700 MHz clearing date set for 2009
President George W. Bush in February signed budget-reconciliation legislation that includes a firm date for TV broadcasters to clear 700 MHz spectrum and $1.2 billion in funding earmarked for public-safety communications.
Under the new law, which the U.S. House of Representatives narrowly approved by a 216-214 margin, television broadcasters must clear the 700 MHz airwaves, currently used to transmit analog signals, on Feb. 17, 2009. Public-safety entities will get to use 24 MHz of the spectrum, while the rest of the band will be auctioned to commercial operators in a bidding process expected to generate $10 billion in additional revenue for the government.

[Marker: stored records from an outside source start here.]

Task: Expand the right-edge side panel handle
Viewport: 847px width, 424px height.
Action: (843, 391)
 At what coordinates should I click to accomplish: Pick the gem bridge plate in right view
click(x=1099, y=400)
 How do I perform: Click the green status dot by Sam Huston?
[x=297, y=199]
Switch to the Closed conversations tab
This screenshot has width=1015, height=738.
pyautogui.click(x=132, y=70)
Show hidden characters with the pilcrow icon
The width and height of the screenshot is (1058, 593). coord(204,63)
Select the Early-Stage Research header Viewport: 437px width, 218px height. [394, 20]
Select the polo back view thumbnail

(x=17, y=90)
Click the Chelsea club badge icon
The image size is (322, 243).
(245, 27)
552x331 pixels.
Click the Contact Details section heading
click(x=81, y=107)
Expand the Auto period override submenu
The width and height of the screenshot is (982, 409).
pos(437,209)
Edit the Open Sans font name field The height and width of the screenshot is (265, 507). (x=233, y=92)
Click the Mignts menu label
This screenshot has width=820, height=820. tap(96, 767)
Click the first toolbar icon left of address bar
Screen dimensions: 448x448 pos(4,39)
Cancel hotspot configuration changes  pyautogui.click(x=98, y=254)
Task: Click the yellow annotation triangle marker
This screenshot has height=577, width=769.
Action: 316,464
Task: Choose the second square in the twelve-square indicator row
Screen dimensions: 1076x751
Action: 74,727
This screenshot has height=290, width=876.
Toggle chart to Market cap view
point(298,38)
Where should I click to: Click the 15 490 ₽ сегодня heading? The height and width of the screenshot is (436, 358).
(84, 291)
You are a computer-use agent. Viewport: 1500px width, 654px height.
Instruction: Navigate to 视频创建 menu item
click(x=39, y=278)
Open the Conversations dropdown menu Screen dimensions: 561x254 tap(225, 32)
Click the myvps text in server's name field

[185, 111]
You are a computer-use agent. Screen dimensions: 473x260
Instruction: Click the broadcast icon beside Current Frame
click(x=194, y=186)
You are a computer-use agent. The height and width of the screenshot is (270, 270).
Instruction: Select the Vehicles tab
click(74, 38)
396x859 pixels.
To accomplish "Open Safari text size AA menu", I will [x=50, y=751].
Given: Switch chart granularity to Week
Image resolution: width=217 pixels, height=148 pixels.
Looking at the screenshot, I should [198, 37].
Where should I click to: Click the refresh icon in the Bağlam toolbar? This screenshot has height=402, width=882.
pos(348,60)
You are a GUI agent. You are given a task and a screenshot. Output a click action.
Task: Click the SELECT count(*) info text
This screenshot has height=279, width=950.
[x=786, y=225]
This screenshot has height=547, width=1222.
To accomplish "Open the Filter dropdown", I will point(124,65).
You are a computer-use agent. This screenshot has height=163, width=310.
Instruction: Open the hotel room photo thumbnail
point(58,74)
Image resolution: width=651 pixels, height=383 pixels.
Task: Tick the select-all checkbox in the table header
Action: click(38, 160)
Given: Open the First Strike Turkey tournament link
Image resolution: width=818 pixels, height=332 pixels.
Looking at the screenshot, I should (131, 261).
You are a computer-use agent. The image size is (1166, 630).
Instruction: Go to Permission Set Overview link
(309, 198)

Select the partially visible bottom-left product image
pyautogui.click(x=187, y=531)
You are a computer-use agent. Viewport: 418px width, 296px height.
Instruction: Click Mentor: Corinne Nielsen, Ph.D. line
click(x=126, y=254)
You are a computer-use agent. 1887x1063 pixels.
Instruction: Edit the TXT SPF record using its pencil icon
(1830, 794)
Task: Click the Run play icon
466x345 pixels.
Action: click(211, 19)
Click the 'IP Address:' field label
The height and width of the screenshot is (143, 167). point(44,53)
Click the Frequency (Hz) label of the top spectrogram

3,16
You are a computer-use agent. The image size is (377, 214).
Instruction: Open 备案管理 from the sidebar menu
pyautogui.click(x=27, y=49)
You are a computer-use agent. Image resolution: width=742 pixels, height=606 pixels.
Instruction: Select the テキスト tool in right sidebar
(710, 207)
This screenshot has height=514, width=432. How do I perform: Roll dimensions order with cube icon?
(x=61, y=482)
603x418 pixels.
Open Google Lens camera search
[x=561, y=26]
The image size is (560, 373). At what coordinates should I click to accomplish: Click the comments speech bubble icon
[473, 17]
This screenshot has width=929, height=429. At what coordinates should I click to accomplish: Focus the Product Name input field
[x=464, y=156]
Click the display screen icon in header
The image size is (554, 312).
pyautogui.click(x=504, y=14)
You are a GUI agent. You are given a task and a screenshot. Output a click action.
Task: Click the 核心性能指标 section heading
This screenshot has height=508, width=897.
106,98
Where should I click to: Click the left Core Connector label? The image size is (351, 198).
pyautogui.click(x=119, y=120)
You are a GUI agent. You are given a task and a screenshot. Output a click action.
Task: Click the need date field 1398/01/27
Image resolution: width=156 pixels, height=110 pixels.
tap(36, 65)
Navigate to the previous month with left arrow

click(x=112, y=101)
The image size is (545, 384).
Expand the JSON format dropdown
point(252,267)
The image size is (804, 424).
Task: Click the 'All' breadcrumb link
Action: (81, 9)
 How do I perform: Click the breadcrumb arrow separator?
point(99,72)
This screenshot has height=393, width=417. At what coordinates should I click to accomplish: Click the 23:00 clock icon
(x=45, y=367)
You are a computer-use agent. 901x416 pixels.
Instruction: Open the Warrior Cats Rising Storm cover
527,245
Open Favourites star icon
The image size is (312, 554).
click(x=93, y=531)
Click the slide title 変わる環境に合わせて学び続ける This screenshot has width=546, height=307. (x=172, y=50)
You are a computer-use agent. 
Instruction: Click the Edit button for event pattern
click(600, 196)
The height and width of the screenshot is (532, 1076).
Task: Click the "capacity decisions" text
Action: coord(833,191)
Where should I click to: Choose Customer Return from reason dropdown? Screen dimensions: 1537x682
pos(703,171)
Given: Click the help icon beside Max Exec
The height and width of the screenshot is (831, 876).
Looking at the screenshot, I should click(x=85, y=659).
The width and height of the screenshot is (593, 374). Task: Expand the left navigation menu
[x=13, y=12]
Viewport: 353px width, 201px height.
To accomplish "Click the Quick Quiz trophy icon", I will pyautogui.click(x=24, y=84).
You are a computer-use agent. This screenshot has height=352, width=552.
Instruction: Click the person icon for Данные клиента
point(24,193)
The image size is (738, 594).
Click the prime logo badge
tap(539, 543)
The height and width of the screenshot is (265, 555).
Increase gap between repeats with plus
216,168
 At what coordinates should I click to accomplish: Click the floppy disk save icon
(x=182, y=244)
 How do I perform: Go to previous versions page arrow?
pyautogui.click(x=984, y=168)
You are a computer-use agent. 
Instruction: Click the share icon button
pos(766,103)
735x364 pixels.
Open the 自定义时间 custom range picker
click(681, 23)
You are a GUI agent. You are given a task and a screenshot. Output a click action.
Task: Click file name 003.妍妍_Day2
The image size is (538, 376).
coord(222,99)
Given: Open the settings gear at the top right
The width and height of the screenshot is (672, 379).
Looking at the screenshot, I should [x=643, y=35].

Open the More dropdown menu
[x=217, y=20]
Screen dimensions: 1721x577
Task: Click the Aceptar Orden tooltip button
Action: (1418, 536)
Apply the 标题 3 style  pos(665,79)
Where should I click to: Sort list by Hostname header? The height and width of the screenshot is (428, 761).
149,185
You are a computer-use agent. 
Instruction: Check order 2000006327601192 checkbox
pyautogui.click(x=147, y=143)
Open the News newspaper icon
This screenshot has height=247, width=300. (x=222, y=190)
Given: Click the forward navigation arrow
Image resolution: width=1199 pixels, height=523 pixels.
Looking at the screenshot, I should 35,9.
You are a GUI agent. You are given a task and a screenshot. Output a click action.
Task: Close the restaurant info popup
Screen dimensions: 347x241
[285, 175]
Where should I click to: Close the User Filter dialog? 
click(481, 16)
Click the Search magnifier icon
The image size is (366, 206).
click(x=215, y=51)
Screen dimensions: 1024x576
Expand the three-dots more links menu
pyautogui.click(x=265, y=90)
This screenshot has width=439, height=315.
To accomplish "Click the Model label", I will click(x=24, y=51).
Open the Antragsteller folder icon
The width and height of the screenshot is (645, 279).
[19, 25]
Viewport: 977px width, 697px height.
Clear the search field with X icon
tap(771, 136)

Some public-safety officials previously had expressed hope that first responders might receive more than the 24 MHz of airwave earmarked, but enacting the budget measure effectively ends such discussion, said Harlin McEwen, chairman of the International Association of Chiefs of Police communications and technology committee.
“All the spectrum that is not going to public safety is ready to be auctioned, so it is highly unlikely [that more frequencies would be dedicated to public safety],” McEwen said.
In addition to receiving spectrum, public safety will benefit from other aspects of the law. Included in the measure is a $1 billion grant program to pay for public-safety interoperable communications systems, $156 million for national alert and tsunami warning systems and $43.5 million to help fund E911 upgrades as called for in the Enhance 911 Act passed in 2004.
Robert Gurss, director of legal and government affairs for the Association of Public-Safety Communications Officials, said details of the interoperability grant program — to be administered by the National Telecommunications and Information Administration (NTIA) instead of the Department of Homeland Security (DHS) — remain “very much up in the air.”
DHS utilizes SAFECOM guidelines in its interoperability grant programs. Public safety has urged NTIA to do the same, but the agency has not announced its decision on the matter.
Regardless of how the interoperability grant program is administered, public safety will not have to wait until the 700 MHz auction is completed to apply for the funds. The $1 billion earmarked for interoperability is expected to be made available before the 2008 auction, according to several Beltway sources.
Most of the $10 billion in expected auction proceeds will be used to reduce budget deficits and to fund a program designed to provide people who have analog TV sets with low-cost converters that will let them receive digital broadcasts.
Previous law called for broadcasters to clear the 700 MHz band by the end of this year, but they were not required to do so until 85% of all U.S. television sets could receive digital signals — a threshold that could have taken decades to reach, according to many analysts.